## Problem to work on
Output every line below without omitting or altering anything.

------ Supplied records

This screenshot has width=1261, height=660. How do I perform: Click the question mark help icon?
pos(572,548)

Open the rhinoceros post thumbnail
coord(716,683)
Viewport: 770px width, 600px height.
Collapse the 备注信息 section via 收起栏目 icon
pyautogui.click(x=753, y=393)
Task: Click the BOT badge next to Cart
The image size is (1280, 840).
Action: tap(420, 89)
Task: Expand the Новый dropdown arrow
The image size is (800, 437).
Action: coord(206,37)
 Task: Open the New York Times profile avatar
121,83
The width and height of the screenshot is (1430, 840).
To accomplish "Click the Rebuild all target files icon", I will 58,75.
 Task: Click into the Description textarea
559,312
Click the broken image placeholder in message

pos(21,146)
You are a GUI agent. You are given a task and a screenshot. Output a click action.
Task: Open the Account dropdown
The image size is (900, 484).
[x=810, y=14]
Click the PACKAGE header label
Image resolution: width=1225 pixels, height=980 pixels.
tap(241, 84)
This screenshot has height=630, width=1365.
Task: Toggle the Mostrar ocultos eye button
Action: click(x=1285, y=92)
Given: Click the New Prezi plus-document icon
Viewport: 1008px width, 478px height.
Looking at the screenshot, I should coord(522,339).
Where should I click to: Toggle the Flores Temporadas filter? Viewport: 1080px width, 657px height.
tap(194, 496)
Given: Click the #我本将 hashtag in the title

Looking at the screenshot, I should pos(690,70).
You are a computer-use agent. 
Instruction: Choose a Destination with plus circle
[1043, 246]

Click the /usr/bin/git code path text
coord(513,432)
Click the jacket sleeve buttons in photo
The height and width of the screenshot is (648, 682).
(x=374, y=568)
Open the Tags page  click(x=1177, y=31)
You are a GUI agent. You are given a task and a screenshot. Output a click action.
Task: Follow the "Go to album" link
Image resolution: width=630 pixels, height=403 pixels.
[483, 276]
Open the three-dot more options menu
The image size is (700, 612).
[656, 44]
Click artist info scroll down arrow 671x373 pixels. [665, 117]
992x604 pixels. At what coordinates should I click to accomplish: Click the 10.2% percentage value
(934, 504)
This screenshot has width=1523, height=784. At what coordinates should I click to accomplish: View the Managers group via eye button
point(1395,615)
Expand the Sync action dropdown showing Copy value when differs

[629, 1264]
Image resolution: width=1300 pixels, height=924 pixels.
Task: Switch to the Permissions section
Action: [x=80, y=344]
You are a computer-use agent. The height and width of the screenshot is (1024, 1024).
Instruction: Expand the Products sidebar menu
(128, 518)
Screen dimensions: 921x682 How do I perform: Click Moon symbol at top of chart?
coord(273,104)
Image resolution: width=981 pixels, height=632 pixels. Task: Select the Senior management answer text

------------

## Answer space
This screenshot has width=1261, height=660. How do I perform: Click the question mark help icon?
pos(572,548)

Open the rhinoceros post thumbnail
coord(716,683)
Viewport: 770px width, 600px height.
Collapse the 备注信息 section via 收起栏目 icon
pyautogui.click(x=753, y=393)
Task: Click the BOT badge next to Cart
The image size is (1280, 840).
Action: tap(420, 89)
Task: Expand the Новый dropdown arrow
The image size is (800, 437).
Action: coord(206,37)
 Task: Open the New York Times profile avatar
121,83
The width and height of the screenshot is (1430, 840).
To accomplish "Click the Rebuild all target files icon", I will 58,75.
 Task: Click into the Description textarea
559,312
Click the broken image placeholder in message

pos(21,146)
You are a GUI agent. You are given a task and a screenshot. Output a click action.
Task: Open the Account dropdown
The image size is (900, 484).
[x=810, y=14]
Click the PACKAGE header label
Image resolution: width=1225 pixels, height=980 pixels.
tap(241, 84)
This screenshot has height=630, width=1365.
Task: Toggle the Mostrar ocultos eye button
Action: click(x=1285, y=92)
Given: Click the New Prezi plus-document icon
Viewport: 1008px width, 478px height.
Looking at the screenshot, I should coord(522,339).
Where should I click to: Toggle the Flores Temporadas filter? Viewport: 1080px width, 657px height.
tap(194, 496)
Given: Click the #我本将 hashtag in the title

Looking at the screenshot, I should pos(690,70).
You are a computer-use agent. 
Instruction: Choose a Destination with plus circle
[1043, 246]

Click the /usr/bin/git code path text
coord(513,432)
Click the jacket sleeve buttons in photo
The height and width of the screenshot is (648, 682).
(x=374, y=568)
Open the Tags page  click(x=1177, y=31)
You are a GUI agent. You are given a task and a screenshot. Output a click action.
Task: Follow the "Go to album" link
Image resolution: width=630 pixels, height=403 pixels.
[483, 276]
Open the three-dot more options menu
The image size is (700, 612).
[656, 44]
Click artist info scroll down arrow 671x373 pixels. [665, 117]
992x604 pixels. At what coordinates should I click to accomplish: Click the 10.2% percentage value
(934, 504)
This screenshot has width=1523, height=784. At what coordinates should I click to accomplish: View the Managers group via eye button
point(1395,615)
Expand the Sync action dropdown showing Copy value when differs

[629, 1264]
Image resolution: width=1300 pixels, height=924 pixels.
Task: Switch to the Permissions section
Action: [x=80, y=344]
You are a computer-use agent. The height and width of the screenshot is (1024, 1024).
Instruction: Expand the Products sidebar menu
(128, 518)
Screen dimensions: 921x682 How do I perform: Click Moon symbol at top of chart?
coord(273,104)
Image resolution: width=981 pixels, height=632 pixels. Task: Select the Senior management answer text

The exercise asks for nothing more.